Patrick Kelley, the acting general counsel of the FBI, said the phone company data could be made available to "other levels of law enforcement enforcement from local, state and federal who want it for whatever law enforcement purposes they’re authorized to obtain it." He also raised a frightening prospect: "Civil litigation could also seek to obtain it for such things as relatively mundane as divorce actions," he said. "Who’s calling who with your spouse … So if the data is kept only by the companies than I think the privacy considerations certainly warrants scrutiny."
There was some irony in that idea. In September, the NSA’s inspector general revealed several cases in which NSA employees illegally spied on partners or spouses in an incident known internally as "LOVEINT" (love intelligence).
Any act of Congress modifying the phone records database could include provisions prohibiting the use of telephone metadata for purposes not related to national security. And if lawmakers wanted to keep the information out of the hands of local police or civil attorneys, they could write a provision preserving its exclusive use by the NSA and the intelligence agencies.

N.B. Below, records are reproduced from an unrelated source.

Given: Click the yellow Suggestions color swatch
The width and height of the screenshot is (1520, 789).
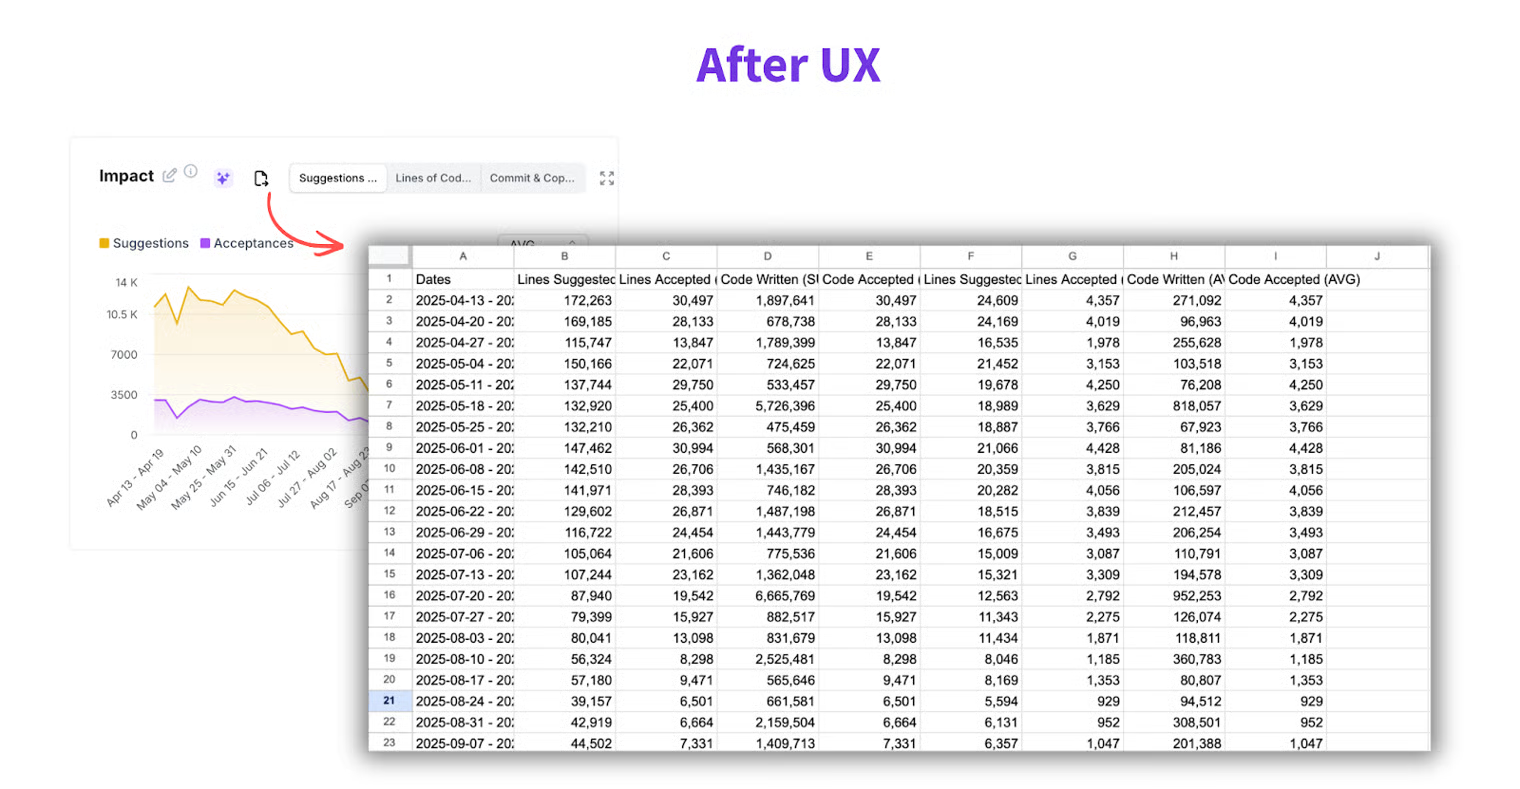Looking at the screenshot, I should 104,243.
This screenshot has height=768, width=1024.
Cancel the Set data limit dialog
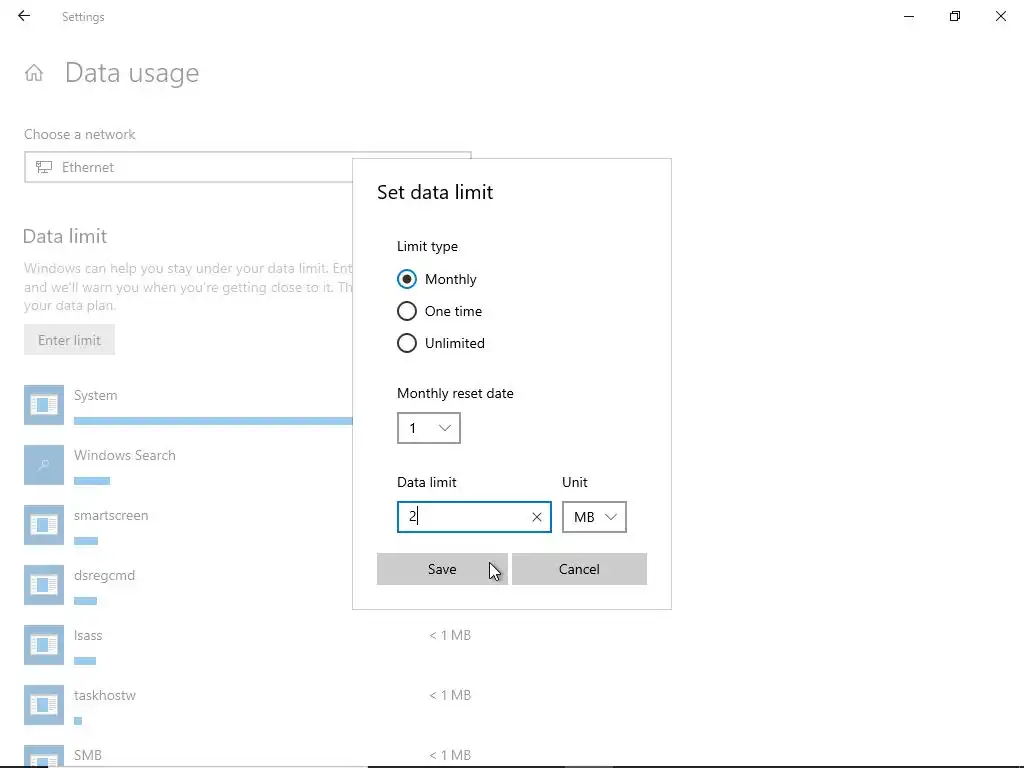(x=579, y=569)
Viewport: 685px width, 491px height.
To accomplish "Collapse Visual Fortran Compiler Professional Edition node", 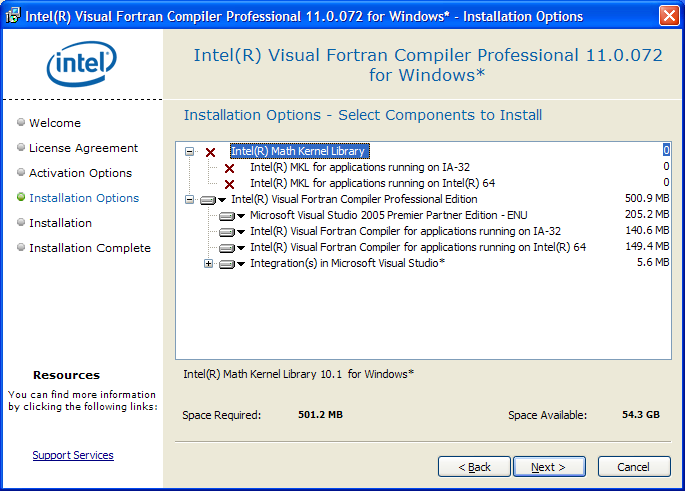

Still, the lawyers painted dire scenarios of what would happen if section 215 was fully scrapped rather than modified. "We wouldn’t be able to see the patterns that the NSA’s programs provide us," Kelley said. "We’d be less agile, we’d be less informed, we’d be less focused, and as a result we’d be a lot less effective in preventing the attacks."
The lawyers also pushed back against a proposal being debated in Congress to appoint a "special advocate" to argue against the government’s position in certain matters before the Foreign Intelligence Surveillance Court, which authorizes NSA surveillance. Currently, only lawyers representing the government appear.
"There’s a precedential issue that we’re very concerned about," said Litt. "Are you going to set up a process that provides more protection for foreign terrorists than for Americans who are subject to criminal search warrants?"
The idea of a special advocate is included in the reform bill sponsored by Leahy and Sensenbrenner that already has more than 80 co-sponsors in the House and Senate. The advocate would not be present every time the government wants to get court approval for surveillance. Rather, he or she would weigh in on matters that affected interpretation of law. A less ambitious reform effort by Sen. Dianne Feinstein (D-CA) authorizes the FISA court to designate an outside "Amicus Curiae" or "Friends of the Court" to offer an independent perspective.
Privacy advocates speaking to The Cable objected to Litt’s reluctance regarding a special advocate. "There should of course be two sides arguing major cases in front of the FISA court," said the Electronic Frontier Foundation’s Trevor Timm. "The adversarial process is a bedrock of our judicial system (and democracy), and one of the reasons we’ve seen such a secret warping of public laws in the past few years is because the [surveillance] court has never heard from anyone but the government."
In other cases, Litt opened the door to more modest reforms, such as retaining copies of Americans’ records for a period of less than five years and reducing the kinds of information that the NSA is allowed to query. The other lawyers did not explicitly support those reforms.
The independent board, called the Privacy and Civil Liberties Oversight Board, is expected to deliver its recommendations to President Obama and Congress by the end of 2013. It’s five members report to Congress but were appointed by the president.